* **PROVIDED INFORMATION**:
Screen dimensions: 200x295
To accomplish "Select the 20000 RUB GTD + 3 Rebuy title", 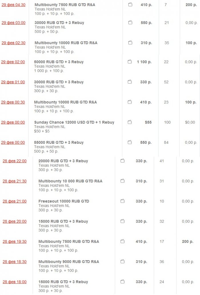I will (x=63, y=161).
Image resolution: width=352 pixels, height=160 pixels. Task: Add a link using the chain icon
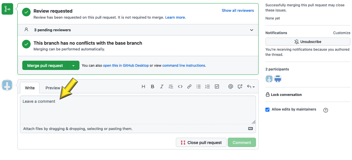pyautogui.click(x=189, y=87)
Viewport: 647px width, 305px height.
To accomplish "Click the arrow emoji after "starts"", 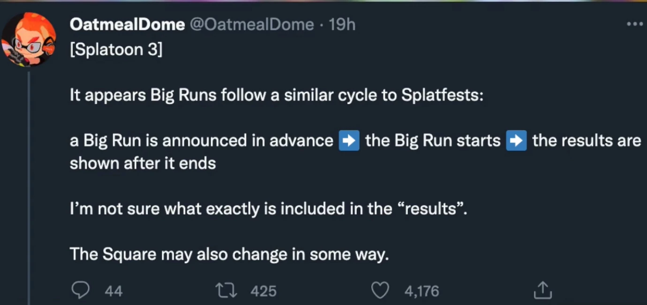I will point(516,141).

* **WHAT IS ASKED**: Please pick out each line of the material above that contains the word "height" and copy those lines in full.

* **FINAL ANSWER**:
Image resolution: width=352 pixels, height=160 pixels. Task: Add a link using the chain icon
Viewport: 647px width, 305px height.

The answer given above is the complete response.